Book Review of Benjamin Franklin's Bastard: A Novel by Sally Cabot
Benjamin Franklin's Bastard is a novel I couldn't put down. We all know the story of Benjamin Franklin - the Founding Father, the author, printer, scientist, postmaster, politician. Yet how many of us have delved into his personal life and known him as a husband, lover, father? What of the women he loved and the children he raised?
I must admit the novel didn't draw me in at first. However, after continuing on, it grasped me and never let go until the last page. I was loathe for it to end because the author Sally Cabot wraps you up in the lives of characters you care about as she takes you on a journey through history, tragedy, triumph, mistakes, heartbreak and love from a number of different angles.
The novel covers several perspectives and is mainly told through the eyes of Deborah, Franklin's wife, Anne, Franklin's rejected mistress and William, Franklin's bastard son. All throughout these 3 stories Franklin is woven and made a touchable and knowable person instead of some distant historical figure.
Anne was the strongest and most likeable character for me. Although no one really knows the true identity of William's mother, Sally Cabot sifted through rumors that flew around Philadelphia and other places at the time, discarding the ones she believed were politically motivated or highly improbable. What she came up with was a wonderful imagining of what might have been - a sixteen year old girl born into poverty, struggling to survive and finding a new way to procure an extra bit of food beyond her job as a serving girl at the Penny Pot Inn. After being wooed by a young Franklin she finds herself pregnant, out of a job and in an even worse and desperate situation then before. When little William is born she loves him fiercely but struggles to provide for him in the filthy back alleys of colonial Philadelphia. Franklin manages to persuade her to give him up to the promise of a better life. Anne does but suffers over the agonizing decision and can't tear herself completely away from her child. She will do whatever it takes, trade whatever she has, even if it's herself, to have the smallest sliver of a glimpse into William's life. It's painful to watch her make the choices she does, knowing there aren't many other options. She's hungry, desperate, aching for her child...
Deborah is no less interesting, although certainly less likeable. After being wooed by Franklin and then all but abandoned by him after his trip to London, she ends up in a terrible marriage that she finally leaves. Time goes on and Franklin returns. He eventually sets her up as his common-law wife - a tenuous position that isn't recognized by the higher levels of society Benjamin begins to climb. She is snubbed and rejected by the people her husband begins to spend more and more time with. Franklin asks her to raise little William and Deborah feels she has no choice. Taking him in, she never does fully accept him, especially after losing a young child born after him to illness. Franklin loves Deborah, but at times he loves his projects more. While madness coils around her after her son's death, new opportunities arise for Franklin's old mistress Anne to claw her way back into William's life with consequences for them all.

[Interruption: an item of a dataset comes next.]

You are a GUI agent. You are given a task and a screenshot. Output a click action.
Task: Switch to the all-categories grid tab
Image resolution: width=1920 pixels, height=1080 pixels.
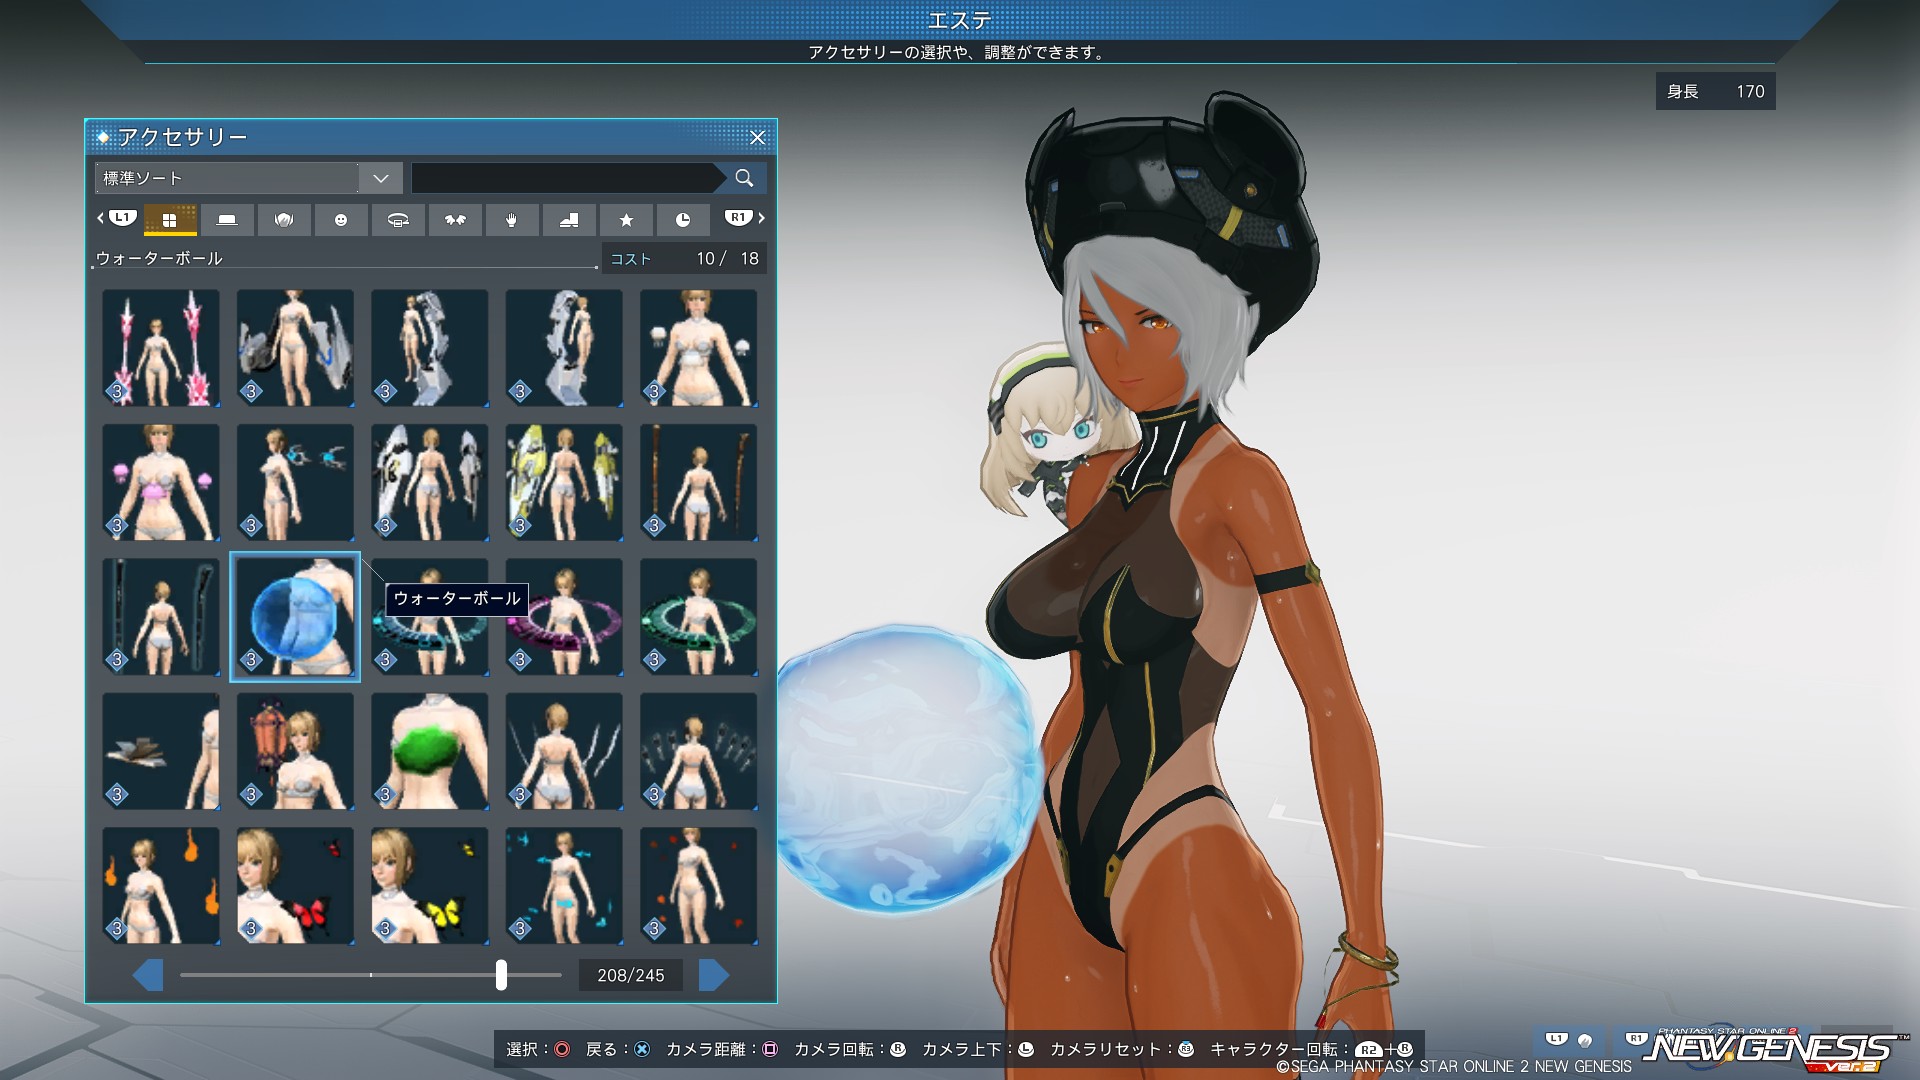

And finally, there is William. Always hungering for his stepmother's love and approval. Never realizing there is another mother aching for him. Though loved by his father, he is sometimes set aside in the whirl of the times and the events in Franklin's very public life. As he grows up he is influenced by others and comes to a final choice: loyalty to the crown or loyalty to his father.
This novel covers a huge swath of time but does so gracefully. It's utterly compelling and extremely well-written. It successfully weaves real events from history and Franklin's life into the narrative and really helps you better understand not just the times, but the man. This is historical fiction at its best. Highly recommended.
Now for the mom part of the review: This novel is not for children due to s*x (which is pretty general and not really explicit), affairs (Franklin is unfaithful), prostitution and some violence.